Os quatro moraram no outro Estado por cinco anos. Os sábados eram reservados para as compras em Brasília. “Tínhamos de viajar 300 quilômetros para buscar verduras porque em Posse não tinha. O pior de tudo era quando meu filho ficava doente. Minha mulher vinha para Franca em busca de tratamento”. As dificuldades aconteceram há mais de 20 anos, mas ainda são lembradas com detalhes por Jerônimo, que não se arrepende da decisão tomada. “Os anos em Posse foram uma escola para mim, mas como quem sai sempre quer voltar, decidi retornar para Franca, onde nasci”.

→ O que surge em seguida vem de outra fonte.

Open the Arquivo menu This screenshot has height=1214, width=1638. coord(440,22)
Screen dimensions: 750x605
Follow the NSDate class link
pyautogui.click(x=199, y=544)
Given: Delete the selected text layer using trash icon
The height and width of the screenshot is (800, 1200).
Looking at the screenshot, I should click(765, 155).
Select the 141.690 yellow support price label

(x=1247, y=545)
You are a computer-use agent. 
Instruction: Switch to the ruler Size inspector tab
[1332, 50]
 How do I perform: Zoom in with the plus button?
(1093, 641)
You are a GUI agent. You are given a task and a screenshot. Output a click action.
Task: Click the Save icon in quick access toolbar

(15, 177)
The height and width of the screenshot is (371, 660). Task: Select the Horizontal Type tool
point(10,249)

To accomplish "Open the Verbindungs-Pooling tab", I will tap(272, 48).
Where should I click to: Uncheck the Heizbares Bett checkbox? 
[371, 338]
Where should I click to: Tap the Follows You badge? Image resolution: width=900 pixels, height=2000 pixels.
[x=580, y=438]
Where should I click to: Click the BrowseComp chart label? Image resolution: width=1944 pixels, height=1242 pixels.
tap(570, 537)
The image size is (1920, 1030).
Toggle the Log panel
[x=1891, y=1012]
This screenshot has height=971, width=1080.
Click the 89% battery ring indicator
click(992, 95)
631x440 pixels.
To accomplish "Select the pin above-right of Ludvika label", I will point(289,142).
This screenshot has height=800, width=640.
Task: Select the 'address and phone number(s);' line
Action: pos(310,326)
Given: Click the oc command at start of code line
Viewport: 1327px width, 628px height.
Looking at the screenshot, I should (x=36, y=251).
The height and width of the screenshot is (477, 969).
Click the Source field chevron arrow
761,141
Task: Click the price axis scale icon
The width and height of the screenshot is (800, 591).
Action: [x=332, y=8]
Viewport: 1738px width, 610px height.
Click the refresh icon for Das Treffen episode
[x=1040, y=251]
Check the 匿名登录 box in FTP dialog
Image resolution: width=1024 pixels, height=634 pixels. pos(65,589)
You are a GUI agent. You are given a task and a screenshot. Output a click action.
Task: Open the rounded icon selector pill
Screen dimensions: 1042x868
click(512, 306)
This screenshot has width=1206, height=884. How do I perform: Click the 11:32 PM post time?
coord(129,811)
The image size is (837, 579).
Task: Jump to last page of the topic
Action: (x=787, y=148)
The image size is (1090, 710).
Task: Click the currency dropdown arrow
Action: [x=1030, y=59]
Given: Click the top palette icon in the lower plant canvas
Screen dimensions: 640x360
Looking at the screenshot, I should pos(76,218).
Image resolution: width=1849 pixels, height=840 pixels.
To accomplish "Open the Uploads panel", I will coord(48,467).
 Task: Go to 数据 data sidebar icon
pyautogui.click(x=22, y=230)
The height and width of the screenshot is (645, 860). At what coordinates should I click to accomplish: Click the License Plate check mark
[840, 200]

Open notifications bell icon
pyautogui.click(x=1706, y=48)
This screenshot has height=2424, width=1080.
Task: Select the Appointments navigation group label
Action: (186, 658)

Ainda na década de 80, ele voltou para trabalhar no Banco do Brasil de Ibiraci (MG). Desta vez, a família ficou instalada em Franca e ele viajava todos os dias. Saía às 6h30 e retornava para casa apenas às 23 horas, porque voltou a fazer faculdade de Direito. Anos depois, foi aprovado para fiscal de tributos no concurso da prefeitura. É funcionário público desde 1998. No ano passado, foi nomeado Secretário de Administração pelo prefeito Sidnei Rocha (PSDB). Ele trabalha cerca de 12 horas por dia, presta consultoria em Direito e é professor de Direito Tributário no Senac. Ele ganha R$ 5,5 mil por mês. Se acha um bom salário? “O ser humano é eternamente insatisfeito, mas está bom. Acho que lutei e conquistei o que merecia”.
Jerônimo já está com 30 anos de contribuição previdenciária e planeja se aposentar formalmente em dois anos, mas continuará trabalhando. “Quero trabalhar a vida toda. Me estruturei para viver bem, mas quero advogar mais”.